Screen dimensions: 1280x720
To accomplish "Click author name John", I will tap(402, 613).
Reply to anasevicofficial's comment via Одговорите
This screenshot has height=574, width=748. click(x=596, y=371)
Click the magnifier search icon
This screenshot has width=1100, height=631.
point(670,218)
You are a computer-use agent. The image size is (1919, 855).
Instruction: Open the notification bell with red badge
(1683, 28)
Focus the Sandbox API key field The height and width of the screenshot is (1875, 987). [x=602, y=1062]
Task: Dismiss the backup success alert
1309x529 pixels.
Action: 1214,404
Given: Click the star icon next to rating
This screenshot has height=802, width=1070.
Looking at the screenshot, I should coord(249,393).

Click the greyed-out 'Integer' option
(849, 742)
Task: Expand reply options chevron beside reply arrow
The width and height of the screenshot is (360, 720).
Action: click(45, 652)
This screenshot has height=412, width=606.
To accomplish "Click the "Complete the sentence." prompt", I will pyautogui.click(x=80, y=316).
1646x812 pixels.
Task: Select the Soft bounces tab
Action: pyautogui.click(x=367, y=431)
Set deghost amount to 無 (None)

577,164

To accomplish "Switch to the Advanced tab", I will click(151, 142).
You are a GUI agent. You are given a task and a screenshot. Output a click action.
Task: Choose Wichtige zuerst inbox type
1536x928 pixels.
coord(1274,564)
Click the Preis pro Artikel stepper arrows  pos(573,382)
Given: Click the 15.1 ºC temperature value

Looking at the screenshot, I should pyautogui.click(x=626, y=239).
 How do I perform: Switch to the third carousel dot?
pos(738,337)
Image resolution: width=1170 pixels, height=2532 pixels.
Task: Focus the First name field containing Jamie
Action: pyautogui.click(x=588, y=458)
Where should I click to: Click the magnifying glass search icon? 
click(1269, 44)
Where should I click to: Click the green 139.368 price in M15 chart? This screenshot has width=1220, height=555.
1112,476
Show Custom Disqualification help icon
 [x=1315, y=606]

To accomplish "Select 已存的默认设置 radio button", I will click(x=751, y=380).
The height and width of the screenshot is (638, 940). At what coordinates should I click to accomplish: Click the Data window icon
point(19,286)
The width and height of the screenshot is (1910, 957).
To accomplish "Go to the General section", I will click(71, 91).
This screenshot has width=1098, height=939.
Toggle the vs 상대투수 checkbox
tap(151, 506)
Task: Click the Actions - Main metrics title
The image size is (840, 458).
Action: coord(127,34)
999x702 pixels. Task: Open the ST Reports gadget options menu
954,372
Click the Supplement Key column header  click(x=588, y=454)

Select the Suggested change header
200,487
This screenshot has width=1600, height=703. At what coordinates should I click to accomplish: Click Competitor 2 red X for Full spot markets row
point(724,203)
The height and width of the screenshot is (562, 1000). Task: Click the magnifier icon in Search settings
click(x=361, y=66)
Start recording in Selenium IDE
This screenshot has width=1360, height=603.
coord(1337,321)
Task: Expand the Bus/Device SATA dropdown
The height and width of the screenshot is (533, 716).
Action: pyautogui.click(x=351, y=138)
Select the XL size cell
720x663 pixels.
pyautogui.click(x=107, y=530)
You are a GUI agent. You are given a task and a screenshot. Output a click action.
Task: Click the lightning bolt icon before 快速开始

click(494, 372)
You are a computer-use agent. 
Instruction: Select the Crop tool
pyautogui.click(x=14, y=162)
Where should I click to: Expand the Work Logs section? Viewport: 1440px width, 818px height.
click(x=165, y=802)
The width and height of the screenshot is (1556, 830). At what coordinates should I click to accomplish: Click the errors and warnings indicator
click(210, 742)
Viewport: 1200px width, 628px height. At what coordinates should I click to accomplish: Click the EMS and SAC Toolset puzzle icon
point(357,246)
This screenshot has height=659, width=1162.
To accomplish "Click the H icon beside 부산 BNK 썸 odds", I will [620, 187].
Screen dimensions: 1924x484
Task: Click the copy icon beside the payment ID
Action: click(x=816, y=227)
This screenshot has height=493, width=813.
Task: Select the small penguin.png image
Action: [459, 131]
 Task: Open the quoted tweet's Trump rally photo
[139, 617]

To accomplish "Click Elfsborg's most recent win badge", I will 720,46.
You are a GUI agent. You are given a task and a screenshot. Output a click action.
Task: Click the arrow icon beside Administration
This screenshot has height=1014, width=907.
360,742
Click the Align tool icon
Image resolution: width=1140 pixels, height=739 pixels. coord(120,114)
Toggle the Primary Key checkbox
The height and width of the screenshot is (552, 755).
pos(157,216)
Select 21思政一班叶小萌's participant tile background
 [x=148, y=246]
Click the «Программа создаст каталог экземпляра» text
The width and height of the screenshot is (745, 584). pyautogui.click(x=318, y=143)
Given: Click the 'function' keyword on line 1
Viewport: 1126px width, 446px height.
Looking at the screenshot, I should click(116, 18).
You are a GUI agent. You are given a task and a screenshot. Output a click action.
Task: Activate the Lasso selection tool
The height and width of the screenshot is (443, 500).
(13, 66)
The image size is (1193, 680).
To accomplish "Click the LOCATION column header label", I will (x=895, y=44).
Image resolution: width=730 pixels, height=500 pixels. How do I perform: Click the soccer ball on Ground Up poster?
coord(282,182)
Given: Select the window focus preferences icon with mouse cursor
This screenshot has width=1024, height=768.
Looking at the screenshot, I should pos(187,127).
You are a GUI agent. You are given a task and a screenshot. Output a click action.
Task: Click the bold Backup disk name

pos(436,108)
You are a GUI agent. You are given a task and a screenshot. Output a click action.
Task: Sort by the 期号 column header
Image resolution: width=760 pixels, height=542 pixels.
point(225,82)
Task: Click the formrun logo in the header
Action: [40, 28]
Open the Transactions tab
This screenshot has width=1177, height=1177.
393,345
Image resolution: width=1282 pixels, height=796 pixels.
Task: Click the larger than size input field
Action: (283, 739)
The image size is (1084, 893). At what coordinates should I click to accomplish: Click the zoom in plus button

PROBLEM DETAILS: I'd like every line with the string "column" copied from the listing.

FINAL ANSWER:
Click the Supplement Key column header  click(x=588, y=454)
To accomplish "Click the LOCATION column header label", I will (x=895, y=44).
Task: Sort by the 期号 column header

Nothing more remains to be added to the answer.